By ten they arrived back home at The Dragon and in the dark it looked even more like its namesake than it did by day. The uneven outline of the house loomed tall, strange and humpbacked in the moonlight. The Dragon seemed sad to Allison, slumped almost, like the poor thing had heard about Oliver and bowed his old head in sorrow and in respect.
She and Roland had said almost nothing to each other since his declaration of—well, not of love but of almost-love. What could she say? She’d been in a relationship for six years before she came home. Could she trust her feelings for Roland? She adored him. Every time she looked at him with his father she felt a deep and deepening tenderness for him. She loved bringing him tea at night when he was reading to Dr. Capello. She even liked folding his underwear, especially when she had to fight Brien over them. These were all novel experiences for her. As an adult, she’d never been a girlfriend, only a mistress. She’d never folded McQueen’s underwear. She never brought him chamomile tea at bedtime. With Roland she felt love, but was it love for him? Or for the idea of him and home and family? If that love was real, was there any difference?
Allison thought about the moment McQueen had left her two weeks ago, the moment he’d finally walked out the door and out of her life. She remembered the sorrow and the panic. Then she tried to imagine Roland leaving her, walking out the door to return to his old life at the monastery. She couldn’t. If there was leaving to do, he would let her do it first. And for a girl who’d been left behind more times than she could count, that felt like real love to her.
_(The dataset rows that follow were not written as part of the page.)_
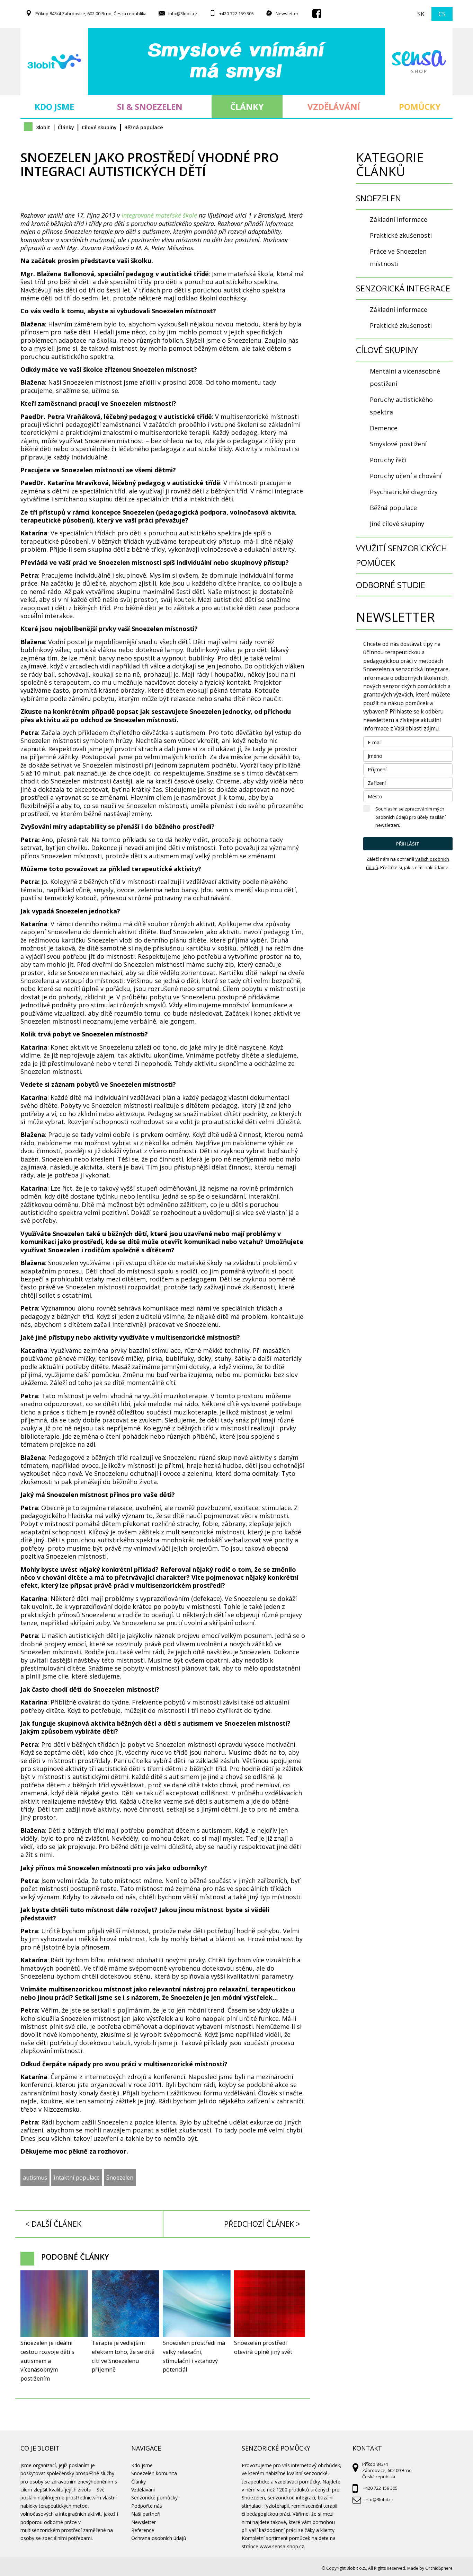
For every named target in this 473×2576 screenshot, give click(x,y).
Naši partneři (145, 2514)
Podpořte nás (146, 2506)
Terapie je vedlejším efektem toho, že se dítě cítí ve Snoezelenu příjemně (123, 2356)
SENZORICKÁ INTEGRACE (403, 288)
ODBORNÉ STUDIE (390, 584)
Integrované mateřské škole (159, 215)
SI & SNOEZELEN (149, 106)
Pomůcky (418, 106)
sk (421, 14)
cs (442, 14)
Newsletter (287, 14)
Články (247, 106)
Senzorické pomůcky (154, 2497)
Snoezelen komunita (154, 2473)
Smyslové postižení (398, 444)
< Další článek (53, 2224)
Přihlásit (407, 844)
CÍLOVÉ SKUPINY (387, 350)
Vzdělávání (333, 106)
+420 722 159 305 (236, 14)
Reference (142, 2530)
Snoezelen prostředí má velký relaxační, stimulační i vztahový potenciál (194, 2356)
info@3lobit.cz (182, 14)
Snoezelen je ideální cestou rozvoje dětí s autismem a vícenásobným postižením (47, 2361)
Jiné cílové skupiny (397, 523)
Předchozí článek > (262, 2224)
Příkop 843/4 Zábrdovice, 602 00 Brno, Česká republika (90, 14)
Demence (384, 428)
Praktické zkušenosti (401, 235)
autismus (35, 2177)
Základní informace (398, 219)
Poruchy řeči (388, 460)
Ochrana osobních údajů (158, 2538)
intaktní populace (77, 2177)
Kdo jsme (54, 106)
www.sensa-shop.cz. (282, 2546)
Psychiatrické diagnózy (404, 492)
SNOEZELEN (378, 198)
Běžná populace (393, 507)
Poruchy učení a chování (405, 476)
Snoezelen (119, 2177)
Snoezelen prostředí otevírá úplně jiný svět (263, 2347)
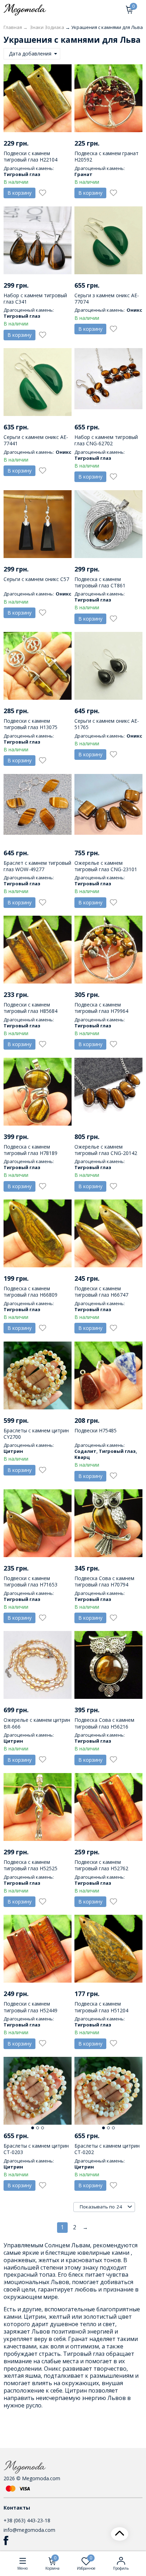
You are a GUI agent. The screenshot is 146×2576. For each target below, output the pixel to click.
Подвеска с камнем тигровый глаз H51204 (101, 2006)
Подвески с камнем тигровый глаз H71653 (30, 1581)
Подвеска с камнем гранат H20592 (106, 156)
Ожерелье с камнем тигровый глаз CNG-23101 (105, 866)
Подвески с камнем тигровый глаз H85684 (30, 1007)
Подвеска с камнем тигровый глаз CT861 (99, 582)
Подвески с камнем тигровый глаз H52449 (30, 2006)
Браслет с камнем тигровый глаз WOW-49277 (37, 866)
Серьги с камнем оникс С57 (36, 579)
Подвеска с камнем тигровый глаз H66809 (30, 1291)
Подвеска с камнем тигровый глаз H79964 (101, 1007)
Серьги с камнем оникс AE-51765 (106, 723)
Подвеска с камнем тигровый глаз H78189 (30, 1149)
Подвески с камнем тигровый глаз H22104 (30, 156)
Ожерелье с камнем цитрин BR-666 (37, 1723)
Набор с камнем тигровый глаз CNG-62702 (106, 440)
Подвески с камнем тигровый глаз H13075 (30, 723)
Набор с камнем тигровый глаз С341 (35, 298)
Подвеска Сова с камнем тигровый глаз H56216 (104, 1723)
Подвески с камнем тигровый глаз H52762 (101, 1865)
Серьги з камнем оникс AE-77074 (106, 298)
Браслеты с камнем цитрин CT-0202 (107, 2148)
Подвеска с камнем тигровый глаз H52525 (30, 1865)
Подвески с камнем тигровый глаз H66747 (101, 1291)
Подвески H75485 (95, 1430)
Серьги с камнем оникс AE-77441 (36, 440)
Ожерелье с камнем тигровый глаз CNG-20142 (105, 1149)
Roland started to go into the house and she reached out to stop him, touching his arm, holding him by his sleeve.
“Roland,” she whispered.
“What’s wrong?”
“I’m falling in love with you, too.”
He narrowed his eyes at her.
“Are you sure?” he asked.
“Let’s see... I’ve been home, oh, nine days? No, of course I’m not sure. I’m insane and so are you.”
He laughed, which she appreciated.
“It’s not like we’re strangers,” he said.
“No, but it’s not like we know each other, either. But I do know this...when I was here as a little girl, I would pray for rain, because that was my excuse to go crawling into bed with you. I’m twenty-five now and I don’t need an excuse. But I still keep hoping it rains. Does that mean I’m in love with you?”
“Close enough,” he said, and moved to kiss her. She put her hands on his chest.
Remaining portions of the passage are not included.